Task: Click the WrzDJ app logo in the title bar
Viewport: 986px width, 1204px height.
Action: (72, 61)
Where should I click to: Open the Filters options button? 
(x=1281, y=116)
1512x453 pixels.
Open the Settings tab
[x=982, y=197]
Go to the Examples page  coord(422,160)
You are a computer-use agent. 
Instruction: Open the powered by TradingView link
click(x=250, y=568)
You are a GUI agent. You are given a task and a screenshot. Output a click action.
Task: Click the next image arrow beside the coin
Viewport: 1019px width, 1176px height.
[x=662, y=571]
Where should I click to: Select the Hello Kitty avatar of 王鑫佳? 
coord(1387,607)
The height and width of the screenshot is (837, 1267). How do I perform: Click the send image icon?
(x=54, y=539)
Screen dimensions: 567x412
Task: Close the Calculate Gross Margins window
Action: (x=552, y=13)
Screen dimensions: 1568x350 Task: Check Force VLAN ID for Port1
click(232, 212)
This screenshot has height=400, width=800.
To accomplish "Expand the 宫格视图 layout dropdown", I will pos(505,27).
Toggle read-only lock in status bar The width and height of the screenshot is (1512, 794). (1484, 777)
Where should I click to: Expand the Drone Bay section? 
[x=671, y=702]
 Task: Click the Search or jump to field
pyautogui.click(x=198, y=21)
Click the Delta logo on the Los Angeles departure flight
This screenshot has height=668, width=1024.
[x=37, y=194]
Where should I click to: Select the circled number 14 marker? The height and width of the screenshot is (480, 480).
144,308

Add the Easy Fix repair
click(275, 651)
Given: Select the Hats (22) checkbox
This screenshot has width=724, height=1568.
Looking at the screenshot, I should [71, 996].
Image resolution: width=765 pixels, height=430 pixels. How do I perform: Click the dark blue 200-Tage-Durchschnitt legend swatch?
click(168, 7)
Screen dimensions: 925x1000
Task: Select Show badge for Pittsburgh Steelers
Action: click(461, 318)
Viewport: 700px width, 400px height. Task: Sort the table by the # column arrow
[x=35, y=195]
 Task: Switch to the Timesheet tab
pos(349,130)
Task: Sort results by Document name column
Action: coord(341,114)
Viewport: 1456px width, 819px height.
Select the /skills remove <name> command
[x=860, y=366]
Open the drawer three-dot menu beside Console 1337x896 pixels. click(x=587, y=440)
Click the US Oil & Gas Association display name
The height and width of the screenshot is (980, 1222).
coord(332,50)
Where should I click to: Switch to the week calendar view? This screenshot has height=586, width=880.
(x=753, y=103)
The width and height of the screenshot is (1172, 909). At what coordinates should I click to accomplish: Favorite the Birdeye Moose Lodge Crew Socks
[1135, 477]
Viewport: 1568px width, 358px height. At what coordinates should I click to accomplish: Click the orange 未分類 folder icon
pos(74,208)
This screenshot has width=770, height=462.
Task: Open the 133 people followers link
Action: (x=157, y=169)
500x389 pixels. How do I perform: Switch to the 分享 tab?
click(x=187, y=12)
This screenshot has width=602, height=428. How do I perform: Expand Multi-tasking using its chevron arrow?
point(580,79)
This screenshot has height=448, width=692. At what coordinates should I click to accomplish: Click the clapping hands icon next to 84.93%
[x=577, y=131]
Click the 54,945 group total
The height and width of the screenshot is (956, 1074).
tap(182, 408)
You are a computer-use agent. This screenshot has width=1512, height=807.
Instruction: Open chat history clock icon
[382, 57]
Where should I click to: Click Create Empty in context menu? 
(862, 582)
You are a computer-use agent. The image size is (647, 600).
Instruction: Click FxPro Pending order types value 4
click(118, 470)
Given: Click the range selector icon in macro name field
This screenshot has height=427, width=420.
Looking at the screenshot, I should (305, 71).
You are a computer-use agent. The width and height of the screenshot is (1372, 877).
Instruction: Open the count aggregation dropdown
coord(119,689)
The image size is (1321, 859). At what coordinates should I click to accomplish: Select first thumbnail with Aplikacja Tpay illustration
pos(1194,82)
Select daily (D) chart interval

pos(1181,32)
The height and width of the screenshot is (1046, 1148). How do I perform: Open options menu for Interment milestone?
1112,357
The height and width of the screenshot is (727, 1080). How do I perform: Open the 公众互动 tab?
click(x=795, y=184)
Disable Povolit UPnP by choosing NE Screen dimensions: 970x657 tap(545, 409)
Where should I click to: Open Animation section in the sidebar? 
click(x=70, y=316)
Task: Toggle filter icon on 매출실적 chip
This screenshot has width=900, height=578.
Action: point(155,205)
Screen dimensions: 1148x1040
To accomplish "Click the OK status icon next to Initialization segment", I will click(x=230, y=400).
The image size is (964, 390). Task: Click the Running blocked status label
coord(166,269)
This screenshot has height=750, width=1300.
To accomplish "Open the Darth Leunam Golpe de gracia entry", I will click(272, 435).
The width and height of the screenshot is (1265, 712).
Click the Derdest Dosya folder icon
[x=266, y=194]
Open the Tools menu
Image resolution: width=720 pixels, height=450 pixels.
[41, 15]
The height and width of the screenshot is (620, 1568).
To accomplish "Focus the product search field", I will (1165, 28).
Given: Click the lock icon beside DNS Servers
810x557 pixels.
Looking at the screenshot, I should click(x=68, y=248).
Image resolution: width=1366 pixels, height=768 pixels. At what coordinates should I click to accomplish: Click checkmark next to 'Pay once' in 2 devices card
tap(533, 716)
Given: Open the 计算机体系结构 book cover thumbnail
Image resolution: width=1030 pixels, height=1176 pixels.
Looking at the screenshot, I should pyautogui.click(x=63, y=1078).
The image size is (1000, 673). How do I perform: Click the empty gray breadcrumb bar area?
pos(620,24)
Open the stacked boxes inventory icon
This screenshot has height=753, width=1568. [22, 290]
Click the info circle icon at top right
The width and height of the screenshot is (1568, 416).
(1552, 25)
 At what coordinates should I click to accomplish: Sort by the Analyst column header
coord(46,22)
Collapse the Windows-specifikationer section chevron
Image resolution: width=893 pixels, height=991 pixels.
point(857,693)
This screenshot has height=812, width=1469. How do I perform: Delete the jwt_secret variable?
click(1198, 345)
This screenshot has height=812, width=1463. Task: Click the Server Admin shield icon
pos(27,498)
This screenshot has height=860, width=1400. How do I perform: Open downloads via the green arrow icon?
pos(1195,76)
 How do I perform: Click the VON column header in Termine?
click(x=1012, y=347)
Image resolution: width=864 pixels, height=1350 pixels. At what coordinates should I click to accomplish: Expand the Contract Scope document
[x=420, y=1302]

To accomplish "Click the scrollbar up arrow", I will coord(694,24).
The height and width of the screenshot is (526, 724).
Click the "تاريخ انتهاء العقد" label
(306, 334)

==========

## [Exercise details]
Convert every line of the material above into a Markdown table with the columns "No." and "Text", numbering the rows in order and leaving out blank lines.

## [Problem solution]
| No. | Text |
|---|---|
| 1 | Task: Click the WrzDJ app logo in the title bar |
| 2 | Viewport: 986px width, 1204px height. |
| 3 | Action: (72, 61) |
| 4 | Where should I click to: Open the Filters options button?  |
| 5 | (x=1281, y=116) |
| 6 | 1512x453 pixels. |
| 7 | Open the Settings tab |
| 8 | [x=982, y=197] |
| 9 | Go to the Examples page  coord(422,160) |
| 10 | You are a computer-use agent.  |
| 11 | Instruction: Open the powered by TradingView link |
| 12 | click(x=250, y=568) |
| 13 | You are a GUI agent. You are given a task and a screenshot. Output a click action. |
| 14 | Task: Click the next image arrow beside the coin |
| 15 | Viewport: 1019px width, 1176px height. |
| 16 | [x=662, y=571] |
| 17 | Where should I click to: Select the Hello Kitty avatar of 王鑫佳?  |
| 18 | coord(1387,607) |
| 19 | The height and width of the screenshot is (837, 1267). How do I perform: Click the send image icon? |
| 20 | (x=54, y=539) |
| 21 | Screen dimensions: 567x412 |
| 22 | Task: Close the Calculate Gross Margins window |
| 23 | Action: (x=552, y=13) |
| 24 | Screen dimensions: 1568x350 Task: Check Force VLAN ID for Port1 |
| 25 | click(232, 212) |
| 26 | This screenshot has height=400, width=800. |
| 27 | To accomplish "Expand the 宫格视图 layout dropdown", I will pos(505,27). |
| 28 | Toggle read-only lock in status bar The width and height of the screenshot is (1512, 794). (1484, 777) |
| 29 | Where should I click to: Expand the Drone Bay section?  |
| 30 | [x=671, y=702] |
| 31 |  Task: Click the Search or jump to field |
| 32 | pyautogui.click(x=198, y=21) |
| 33 | Click the Delta logo on the Los Angeles departure flight |
| 34 | This screenshot has height=668, width=1024. |
| 35 | [x=37, y=194] |
| 36 | Where should I click to: Select the circled number 14 marker? The height and width of the screenshot is (480, 480). |
| 37 | 144,308 |
| 38 | Add the Easy Fix repair |
| 39 | click(275, 651) |
| 40 | Given: Select the Hats (22) checkbox |
| 41 | This screenshot has width=724, height=1568. |
| 42 | Looking at the screenshot, I should [71, 996]. |
| 43 | Image resolution: width=765 pixels, height=430 pixels. How do I perform: Click the dark blue 200-Tage-Durchschnitt legend swatch? |
| 44 | click(168, 7) |
| 45 | Screen dimensions: 925x1000 |
| 46 | Task: Select Show badge for Pittsburgh Steelers |
| 47 | Action: click(461, 318) |
| 48 | Viewport: 700px width, 400px height. Task: Sort the table by the # column arrow |
| 49 | [x=35, y=195] |
| 50 |  Task: Switch to the Timesheet tab |
| 51 | pos(349,130) |
| 52 | Task: Sort results by Document name column |
| 53 | Action: coord(341,114) |
| 54 | Viewport: 1456px width, 819px height. |
| 55 | Select the /skills remove <name> command |
| 56 | [x=860, y=366] |
| 57 | Open the drawer three-dot menu beside Console 1337x896 pixels. click(x=587, y=440) |
| 58 | Click the US Oil & Gas Association display name |
| 59 | The height and width of the screenshot is (980, 1222). |
| 60 | coord(332,50) |
| 61 | Where should I click to: Switch to the week calendar view? This screenshot has height=586, width=880. |
| 62 | (x=753, y=103) |
| 63 | The width and height of the screenshot is (1172, 909). At what coordinates should I click to accomplish: Favorite the Birdeye Moose Lodge Crew Socks |
| 64 | [1135, 477] |
| 65 | Viewport: 1568px width, 358px height. At what coordinates should I click to accomplish: Click the orange 未分類 folder icon |
| 66 | pos(74,208) |
| 67 | This screenshot has width=770, height=462. |
| 68 | Task: Open the 133 people followers link |
| 69 | Action: (x=157, y=169) |
| 70 | 500x389 pixels. How do I perform: Switch to the 分享 tab? |
| 71 | click(x=187, y=12) |
| 72 | This screenshot has width=602, height=428. How do I perform: Expand Multi-tasking using its chevron arrow? |
| 73 | point(580,79) |
| 74 | This screenshot has height=448, width=692. At what coordinates should I click to accomplish: Click the clapping hands icon next to 84.93% |
| 75 | [x=577, y=131] |
| 76 | Click the 54,945 group total |
| 77 | The height and width of the screenshot is (956, 1074). |
| 78 | tap(182, 408) |
| 79 | You are a computer-use agent. This screenshot has width=1512, height=807. |
| 80 | Instruction: Open chat history clock icon |
| 81 | [382, 57] |
| 82 | Where should I click to: Click Create Empty in context menu?  |
| 83 | (862, 582) |
| 84 | You are a computer-use agent. The image size is (647, 600). |
| 85 | Instruction: Click FxPro Pending order types value 4 |
| 86 | click(118, 470) |
| 87 | Given: Click the range selector icon in macro name field |
| 88 | This screenshot has height=427, width=420. |
| 89 | Looking at the screenshot, I should (305, 71). |
| 90 | You are a computer-use agent. The width and height of the screenshot is (1372, 877). |
| 91 | Instruction: Open the count aggregation dropdown |
| 92 | coord(119,689) |
| 93 | The image size is (1321, 859). At what coordinates should I click to accomplish: Select first thumbnail with Aplikacja Tpay illustration |
| 94 | pos(1194,82) |
| 95 | Select daily (D) chart interval |
| 96 | pos(1181,32) |
| 97 | The height and width of the screenshot is (1046, 1148). How do I perform: Open options menu for Interment milestone? |
| 98 | 1112,357 |
| 99 | The height and width of the screenshot is (727, 1080). How do I perform: Open the 公众互动 tab? |
| 100 | click(x=795, y=184) |
| 101 | Disable Povolit UPnP by choosing NE Screen dimensions: 970x657 tap(545, 409) |
| 102 | Where should I click to: Open Animation section in the sidebar?  |
| 103 | click(x=70, y=316) |
| 104 | Task: Toggle filter icon on 매출실적 chip |
| 105 | This screenshot has width=900, height=578. |
| 106 | Action: point(155,205) |
| 107 | Screen dimensions: 1148x1040 |
| 108 | To accomplish "Click the OK status icon next to Initialization segment", I will click(x=230, y=400). |
| 109 | The image size is (964, 390). Task: Click the Running blocked status label |
| 110 | coord(166,269) |
| 111 | This screenshot has height=750, width=1300. |
| 112 | To accomplish "Open the Darth Leunam Golpe de gracia entry", I will click(272, 435). |
| 113 | The width and height of the screenshot is (1265, 712). |
| 114 | Click the Derdest Dosya folder icon |
| 115 | [x=266, y=194] |
| 116 | Open the Tools menu |
| 117 | Image resolution: width=720 pixels, height=450 pixels. |
| 118 | [41, 15] |
| 119 | The height and width of the screenshot is (620, 1568). |
| 120 | To accomplish "Focus the product search field", I will (1165, 28). |
| 121 | Given: Click the lock icon beside DNS Servers |
| 122 | 810x557 pixels. |
| 123 | Looking at the screenshot, I should click(x=68, y=248). |
| 124 | Image resolution: width=1366 pixels, height=768 pixels. At what coordinates should I click to accomplish: Click checkmark next to 'Pay once' in 2 devices card |
| 125 | tap(533, 716) |
| 126 | Given: Open the 计算机体系结构 book cover thumbnail |
| 127 | Image resolution: width=1030 pixels, height=1176 pixels. |
| 128 | Looking at the screenshot, I should pyautogui.click(x=63, y=1078). |
| 129 | The image size is (1000, 673). How do I perform: Click the empty gray breadcrumb bar area? |
| 130 | pos(620,24) |
| 131 | Open the stacked boxes inventory icon |
| 132 | This screenshot has height=753, width=1568. [22, 290] |
| 133 | Click the info circle icon at top right |
| 134 | The width and height of the screenshot is (1568, 416). |
| 135 | (1552, 25) |
| 136 |  At what coordinates should I click to accomplish: Sort by the Analyst column header |
| 137 | coord(46,22) |
| 138 | Collapse the Windows-specifikationer section chevron |
| 139 | Image resolution: width=893 pixels, height=991 pixels. |
| 140 | point(857,693) |
| 141 | This screenshot has height=812, width=1469. How do I perform: Delete the jwt_secret variable? |
| 142 | click(1198, 345) |
| 143 | This screenshot has height=812, width=1463. Task: Click the Server Admin shield icon |
| 144 | pos(27,498) |
| 145 | This screenshot has height=860, width=1400. How do I perform: Open downloads via the green arrow icon? |
| 146 | pos(1195,76) |
| 147 |  How do I perform: Click the VON column header in Termine? |
| 148 | click(x=1012, y=347) |
| 149 | Image resolution: width=864 pixels, height=1350 pixels. At what coordinates should I click to accomplish: Expand the Contract Scope document |
| 150 | [x=420, y=1302] |
| 151 | To accomplish "Click the scrollbar up arrow", I will coord(694,24). |
| 152 | The height and width of the screenshot is (526, 724). |
| 153 | Click the "تاريخ انتهاء العقد" label |
| 154 | (306, 334) |